If you want to generate test data that is painful to handle, you can use nice input lists through the Intruder, like this Big List of Naughty Strings. Something from SecLists may also reveal what the developer missed in input validation.
Does this make any sense?
This is far from perfect in the sense that the data is not realistic. This can’t compete with a custom made test data generator, but it’s a significantly bigger effort to write that test generator. And if you want to create actually malicious inputs, how do you do that with your custom tool? Download SecLists and bolt them in? Maybe, but that’s even more work when you could just take Burp and press a few buttons.
Naturally you can automate all of this. Then you don’t even need to press buttons, just run it in the CI pipeline.
Enough talk. Attack!
Burp has another nice tool that can generate requests, the Attacker. It’s basically a web app scanner, similar to Nessus, Acunetix, ZAP and the like. It tries to enter various malicious inputs to the fields in the request and based on the server’s responses it might find some actual security flaws. But assuming the backend server is not actually vulnerable and doesn’t crash when faced with such hostile requests, this can be used to generate some rather interesting data entries in the database.
So, I chose only the endpoint that creates data as the target, and launched an attack. Behold, what a jolly bunch of awesome people I now have in my local database!
I can pretty much guarantee that your puny test data generator won’t generate a person with a handy name like this:
IVAN IVANOVITSX|ping -n 21 127.0.0.1||`ping -c 21 127.0.0.1` #' |ping -n 21 127.0.0.1||`ping -c 21 127.0.0.1` #\" |ping -n 21 127.0.0.1
Using the attacker generated input
If there is a second order problem with the system, the scanner may not be able to detect it. For example, a stored XSS where the XSS is triggered in some other page not directly related to the store endpoint, might go unnoticed. Same thing for second order SQL injections. But if a human browses the application after the attack has run it’s course, such issues can be very visible.
You could also see all kinds of encoding issues and trouble with assumptions about field lengths and so on, which may not be security flaws, but you would want to fix them anyway because they are bugs in the system. This is something security testers rarely think about because they are not rewarded if they report mundane ordinary bugs to the developers. As a developer or QA engineer I would like to know about all bugs, not just the ones that could be exploited at the moment.

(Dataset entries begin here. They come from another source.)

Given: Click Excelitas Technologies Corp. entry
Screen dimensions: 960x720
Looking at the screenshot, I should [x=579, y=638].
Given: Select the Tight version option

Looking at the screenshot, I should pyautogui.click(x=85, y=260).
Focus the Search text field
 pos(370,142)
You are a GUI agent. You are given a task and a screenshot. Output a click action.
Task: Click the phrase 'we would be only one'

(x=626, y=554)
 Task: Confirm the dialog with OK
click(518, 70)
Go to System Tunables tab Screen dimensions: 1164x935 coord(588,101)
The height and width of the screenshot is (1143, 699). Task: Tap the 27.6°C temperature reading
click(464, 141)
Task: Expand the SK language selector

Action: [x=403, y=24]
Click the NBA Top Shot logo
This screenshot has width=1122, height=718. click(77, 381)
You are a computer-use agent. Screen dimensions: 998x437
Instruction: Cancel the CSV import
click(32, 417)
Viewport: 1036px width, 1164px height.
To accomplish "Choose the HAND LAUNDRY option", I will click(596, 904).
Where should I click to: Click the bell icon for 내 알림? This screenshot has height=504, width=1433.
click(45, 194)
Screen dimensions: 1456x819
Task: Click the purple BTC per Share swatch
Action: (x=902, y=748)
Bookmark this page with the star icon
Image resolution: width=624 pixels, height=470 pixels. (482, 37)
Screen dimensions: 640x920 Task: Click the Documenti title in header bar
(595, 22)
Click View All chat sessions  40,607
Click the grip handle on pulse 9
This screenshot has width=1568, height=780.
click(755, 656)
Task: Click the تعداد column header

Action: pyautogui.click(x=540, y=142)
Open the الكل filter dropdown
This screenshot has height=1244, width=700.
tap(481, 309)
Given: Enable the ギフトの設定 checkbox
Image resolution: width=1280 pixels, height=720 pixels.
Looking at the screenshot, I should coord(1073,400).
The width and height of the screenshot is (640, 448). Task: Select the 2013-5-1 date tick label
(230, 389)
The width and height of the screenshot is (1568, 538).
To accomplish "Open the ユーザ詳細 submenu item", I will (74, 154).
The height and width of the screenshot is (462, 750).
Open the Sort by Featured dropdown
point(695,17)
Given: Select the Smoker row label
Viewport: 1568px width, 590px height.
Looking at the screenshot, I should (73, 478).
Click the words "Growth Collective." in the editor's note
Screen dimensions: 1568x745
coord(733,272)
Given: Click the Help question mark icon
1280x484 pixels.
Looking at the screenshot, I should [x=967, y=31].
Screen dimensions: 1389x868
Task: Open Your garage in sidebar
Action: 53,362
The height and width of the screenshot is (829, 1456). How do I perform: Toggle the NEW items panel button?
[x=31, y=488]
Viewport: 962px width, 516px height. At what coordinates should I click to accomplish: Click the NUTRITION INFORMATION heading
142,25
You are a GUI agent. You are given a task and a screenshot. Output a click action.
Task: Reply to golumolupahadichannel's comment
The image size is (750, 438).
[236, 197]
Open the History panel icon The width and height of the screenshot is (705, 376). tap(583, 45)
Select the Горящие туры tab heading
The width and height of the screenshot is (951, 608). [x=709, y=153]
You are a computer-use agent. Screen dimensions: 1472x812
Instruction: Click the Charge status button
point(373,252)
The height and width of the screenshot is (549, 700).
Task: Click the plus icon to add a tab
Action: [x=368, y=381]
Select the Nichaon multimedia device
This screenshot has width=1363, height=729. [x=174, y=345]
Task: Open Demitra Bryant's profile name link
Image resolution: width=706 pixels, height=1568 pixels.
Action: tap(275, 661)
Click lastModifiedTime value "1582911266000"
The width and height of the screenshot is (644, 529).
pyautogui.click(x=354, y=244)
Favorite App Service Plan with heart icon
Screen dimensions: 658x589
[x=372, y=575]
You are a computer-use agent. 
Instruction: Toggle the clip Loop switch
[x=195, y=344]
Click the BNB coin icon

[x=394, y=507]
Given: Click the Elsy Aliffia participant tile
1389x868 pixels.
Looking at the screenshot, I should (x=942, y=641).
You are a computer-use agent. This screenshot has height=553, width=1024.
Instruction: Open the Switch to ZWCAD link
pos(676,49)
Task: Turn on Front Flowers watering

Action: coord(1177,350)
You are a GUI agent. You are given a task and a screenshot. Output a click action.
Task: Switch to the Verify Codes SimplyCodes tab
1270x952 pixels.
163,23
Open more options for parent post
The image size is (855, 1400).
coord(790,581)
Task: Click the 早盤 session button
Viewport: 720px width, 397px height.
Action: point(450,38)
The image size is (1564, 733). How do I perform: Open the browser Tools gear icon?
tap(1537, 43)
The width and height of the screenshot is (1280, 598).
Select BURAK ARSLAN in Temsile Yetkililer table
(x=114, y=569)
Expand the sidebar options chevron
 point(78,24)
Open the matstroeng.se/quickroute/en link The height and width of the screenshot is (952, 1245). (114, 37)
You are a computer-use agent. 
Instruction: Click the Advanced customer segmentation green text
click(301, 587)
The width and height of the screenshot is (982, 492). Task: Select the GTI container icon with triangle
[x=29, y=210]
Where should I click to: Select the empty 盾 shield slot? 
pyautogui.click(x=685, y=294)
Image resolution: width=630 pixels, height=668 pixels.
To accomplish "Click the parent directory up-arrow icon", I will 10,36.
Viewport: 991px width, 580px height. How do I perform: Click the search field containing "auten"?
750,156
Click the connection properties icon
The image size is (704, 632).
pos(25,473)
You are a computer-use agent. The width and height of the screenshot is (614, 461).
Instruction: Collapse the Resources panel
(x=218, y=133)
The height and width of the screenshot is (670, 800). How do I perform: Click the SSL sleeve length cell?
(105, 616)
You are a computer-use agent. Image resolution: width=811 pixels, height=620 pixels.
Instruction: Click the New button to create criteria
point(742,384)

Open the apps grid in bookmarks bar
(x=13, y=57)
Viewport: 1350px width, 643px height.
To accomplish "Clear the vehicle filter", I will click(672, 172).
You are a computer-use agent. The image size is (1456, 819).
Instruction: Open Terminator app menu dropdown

Why should we care about messieur
IVAN <scRIpT>alert(42)// ?
Because he’s awesome and he has now mastered omnipresence. He’s everywhere. The notorious
IVAN <scRIpT>alert(42)// will come to visit you one day so better prepare for that. Make sure your system doesn’t crash or worse. Even if no one tries to hack you, sooner or later someone will throw something extremely weird into your API. Don’t think you are fine because you are using some hocus pocus encoder library or parser. You either test it or someone else will - without your permission!
The good news is that this is a low hanging fruit. You don’t need to be a hard core hacker to do what I described here. Any developer could do this with a few hours of practice with the tools. It’s much easier to detect the easy bugs and potential security flaws than to actually exploit them succesfully, but a huge amount of security issues really boil down to input validation.